The horror movie monster as metaphor for a huge emotional human concept like grief, trauma, or depression is certainly not anything new, though recent films like Hereditary and The Babadook have done so pretty definitively. It’s fertile ground for horror and Jaume Collet-Serra’s The Woman in the Yard is happy to till its way into that cinematic soil.
Ramona (Danielle Deadwyler) is recovering in her country home following a car accident that took the life of her husband David (Russell Hornsby). Relying on her teenage son Taylor (Peyton Jackson) to do a lot of the day-to-day duties, including watching younger sister Annie (Estella Kahiha), Ramona is clearly in a bad place when a mysterious woman (Okwui Okpokwasili) shows up on her front lawn.
The woman, dressed in black and draped with a black veil, tells Ramona that she’s here because she was summoned, but remains vague about her intentions. It becomes quickly apparent that the woman possesses supernatural powers of some sort, but her threat factor doesn’t increase until she begins moving closer to the house. Taylor is convinced that his mother knows the woman and is keeping secrets from him and his sister, and it isn’t long before he’s proven right.
The film feels like a short that has been agonizingly expanded in the first two acts to justify its (barely) feature length running time. The problem with protecting the titular lady’s motives in order to score a “big reveal” in the third act is that most audience members will have arrived at the conclusion prior to the film getting there. Honestly, anyone who has paid attention to the trailer might even have gotten most of the way there before arriving at the theater.
The Woman in the Yard also shares a ton of DNA with last year’s Never Let Go with Halle Berry—single black mother protecting her two children from a vague threat—to the point where having seen that movie could be considered a spoiler for this movie. It’s even stranger when you consider that both films are written and directed by men, and both have the same strange issue regarding single black mothers as family protectors.

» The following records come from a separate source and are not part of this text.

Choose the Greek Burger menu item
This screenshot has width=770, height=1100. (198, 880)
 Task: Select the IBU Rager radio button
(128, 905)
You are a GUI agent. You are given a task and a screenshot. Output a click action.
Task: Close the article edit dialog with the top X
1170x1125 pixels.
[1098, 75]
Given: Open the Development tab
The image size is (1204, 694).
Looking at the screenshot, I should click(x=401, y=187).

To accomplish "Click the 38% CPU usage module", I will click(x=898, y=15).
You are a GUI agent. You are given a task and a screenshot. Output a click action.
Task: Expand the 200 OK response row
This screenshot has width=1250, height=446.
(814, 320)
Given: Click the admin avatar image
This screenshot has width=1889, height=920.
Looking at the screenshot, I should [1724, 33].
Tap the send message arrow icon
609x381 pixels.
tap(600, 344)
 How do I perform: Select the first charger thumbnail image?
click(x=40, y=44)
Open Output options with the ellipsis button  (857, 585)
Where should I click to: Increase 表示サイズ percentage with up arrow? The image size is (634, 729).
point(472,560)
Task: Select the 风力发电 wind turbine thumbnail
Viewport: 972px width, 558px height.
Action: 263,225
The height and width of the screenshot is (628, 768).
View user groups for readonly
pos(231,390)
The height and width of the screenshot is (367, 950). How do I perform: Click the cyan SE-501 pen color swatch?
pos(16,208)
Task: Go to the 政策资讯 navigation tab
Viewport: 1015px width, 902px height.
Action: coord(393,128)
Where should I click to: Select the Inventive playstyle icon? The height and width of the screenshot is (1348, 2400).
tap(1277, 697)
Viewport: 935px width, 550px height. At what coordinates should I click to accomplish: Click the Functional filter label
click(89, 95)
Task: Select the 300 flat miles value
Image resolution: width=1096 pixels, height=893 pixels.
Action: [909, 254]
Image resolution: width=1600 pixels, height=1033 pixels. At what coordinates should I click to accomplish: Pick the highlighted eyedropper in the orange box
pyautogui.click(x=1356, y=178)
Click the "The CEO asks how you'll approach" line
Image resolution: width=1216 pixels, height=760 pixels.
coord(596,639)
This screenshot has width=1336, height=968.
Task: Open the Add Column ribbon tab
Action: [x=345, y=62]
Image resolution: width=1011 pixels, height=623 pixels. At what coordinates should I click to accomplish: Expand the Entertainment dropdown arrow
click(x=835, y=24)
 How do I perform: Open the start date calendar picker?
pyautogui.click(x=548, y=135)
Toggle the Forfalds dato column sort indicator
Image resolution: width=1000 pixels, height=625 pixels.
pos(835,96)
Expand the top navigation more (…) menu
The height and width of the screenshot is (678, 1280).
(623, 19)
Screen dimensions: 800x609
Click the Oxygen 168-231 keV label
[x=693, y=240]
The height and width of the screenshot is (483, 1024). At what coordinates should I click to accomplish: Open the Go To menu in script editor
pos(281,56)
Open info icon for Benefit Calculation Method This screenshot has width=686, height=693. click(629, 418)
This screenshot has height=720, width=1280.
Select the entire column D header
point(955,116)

Not saying anything else, just saying it’s weird.
The film lacks an engine and forward momentum for so much of its running time that by the time it reaches cruising altitude, it has already begun its descent. In the age of Black Mirror and shorter-form genre storytelling, The Woman in the Yard simply doesn’t justify its existence as a theater-going experience. I don’t know if it was ever considered as a short, but even at 85 minutes it felt stretched to its breaking point.
Having said all of that, thank goodness for Danielle Deadwyler. The Atlanta native continues to be one of the most magnetic screen presences of the moment, and is the main reason the film is at all watchable in its first hour. Nigerian actress and choreographer Okwui Okpokwasili definitely gets the assist with a mannered and creepy performance as the title character.
The Woman in the Yard, unfortunately, is not the kind of film that earns its ending. In fact, it’s so unearned, it had to have been written before the rest of the film because the script never would have gotten there organically. The imagery in the film’s climactic scene is very upsetting, has no business being in a PG-13 film, and absolutely did not merit inclusion in this particular film. Other films have earned the right to build to something truly horrifying in the final minutes, but The Woman in the Yard seems to be biding its time until it gets to its rug pull ending.
Part of the appeal of those great big twist movies like The Crying Game, The Usual Suspects, and The Sixth Sense is that those big reveals make you want to go back and watch the movie again to see all the clues you missed. This flick certainly doesn’t hinge on some huge final reveal, but rather drags its feet toward a foregone conclusion it thinks is mind-blowing. Unfortunately, despite the best intentions of all involved, The Woman in the Yard just doesn’t work.